Summertime eating is the best! We’ve been enjoying fresh vegetables from our garden and from our farm share. And I’ve been swimming in zucchini and yellow squash, so I came up with this simple, pretty and very tasty summer squash salad. I’ve tried it with zucchini and with yellow squash, as well as a variety of types of summer squash. Use what you have or what you like best! Feel free to call it zucchini salad or yellow squash salad or anything else.
Everything about this yellow squash salad screams summer and fresh. Each vegetable and the basil came from either my backyard or from our community supported agriculture (CSA). We get a big bag of beautiful fresh produce and flowers each week from Dayspring Farm. It feels like I’m getting a present even though I paid for it.
If you’re entertaining this summer or need to bring a dish to a party, this lemony summer squash salad is a good one. And if you need several options, here’s a roundup of more than 20 healthy side dishes for summer potlucks.
The dressing of lemon juice and olive oil really let the freshness of the vegetables shine.
Adding the Parmesan cheese and toasted pistachios gives this summer squash salad a little more heartiness and the perfect amount of crunch.
- 4 medium zucchini or yellow squash (about 40 ounces untrimmed)
- ½ teaspoon salt
- 2 cups halved cherry tomatoes (about 10 ounces)
- ⅓ cup diced red onion (about 1½ ounces)

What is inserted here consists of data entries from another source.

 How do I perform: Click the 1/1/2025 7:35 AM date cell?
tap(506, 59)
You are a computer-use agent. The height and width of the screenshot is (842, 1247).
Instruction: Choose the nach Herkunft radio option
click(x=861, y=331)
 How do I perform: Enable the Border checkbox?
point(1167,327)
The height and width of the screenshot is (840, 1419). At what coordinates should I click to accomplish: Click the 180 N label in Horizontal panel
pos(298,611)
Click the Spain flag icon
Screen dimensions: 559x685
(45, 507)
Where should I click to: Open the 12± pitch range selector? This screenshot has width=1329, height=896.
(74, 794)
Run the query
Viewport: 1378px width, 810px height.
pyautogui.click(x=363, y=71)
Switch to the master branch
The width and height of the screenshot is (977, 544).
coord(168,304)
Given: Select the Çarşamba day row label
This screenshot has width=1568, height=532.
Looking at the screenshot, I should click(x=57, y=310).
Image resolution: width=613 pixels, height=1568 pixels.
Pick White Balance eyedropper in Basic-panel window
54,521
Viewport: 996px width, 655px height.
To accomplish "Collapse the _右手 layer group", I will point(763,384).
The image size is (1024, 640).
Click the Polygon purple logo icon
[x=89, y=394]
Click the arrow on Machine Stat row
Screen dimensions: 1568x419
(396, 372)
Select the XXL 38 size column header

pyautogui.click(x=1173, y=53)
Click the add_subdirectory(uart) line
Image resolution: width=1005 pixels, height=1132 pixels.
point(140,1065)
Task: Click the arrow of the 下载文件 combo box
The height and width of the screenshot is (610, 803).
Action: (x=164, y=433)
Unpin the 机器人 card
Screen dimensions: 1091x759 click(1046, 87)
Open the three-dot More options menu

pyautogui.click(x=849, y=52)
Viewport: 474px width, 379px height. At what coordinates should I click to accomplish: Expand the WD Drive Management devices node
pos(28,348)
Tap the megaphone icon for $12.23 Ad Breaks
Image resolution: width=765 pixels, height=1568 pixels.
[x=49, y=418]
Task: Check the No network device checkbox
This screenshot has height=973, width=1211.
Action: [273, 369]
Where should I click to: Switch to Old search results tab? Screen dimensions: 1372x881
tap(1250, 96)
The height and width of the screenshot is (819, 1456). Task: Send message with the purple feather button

- ½ cup chopped fresh basil (about ½ ounce)
- 2 ounces grated Parmesan cheese
- ⅓ cup toasted pistachios
- 3 tablespoons lemon juice
- ¼ teaspoon red pepper flakes
- ½ teaspoon kosher salt
- ¼ teaspoon coarse black pepper
- 5 tablespoons extra virgin olive oil
- Grate the squash using a food processor or a box grater. Place the grated squash in a colander and sprinkle with ½ teaspoon salt. Mix the squash and salt together and leave to drain for 30 - 45 minutes. Once drained, remove the remaining liquid by pressing the squash between several layers of paper towels. Then place the squash in a large salad or mixing bowl.
- Add the cherry tomatoes, red onion and fresh basil to the bowl and mix.
- To make the dressing, whisk all the ingredients together, adding the olive oil last. Pour the dressing over the vegetables and mix well. Refrigerate until chilled.
- Add the Parmesan cheese and the toasted pistachios before serving.
Cheers to delicious, healthy summer eating!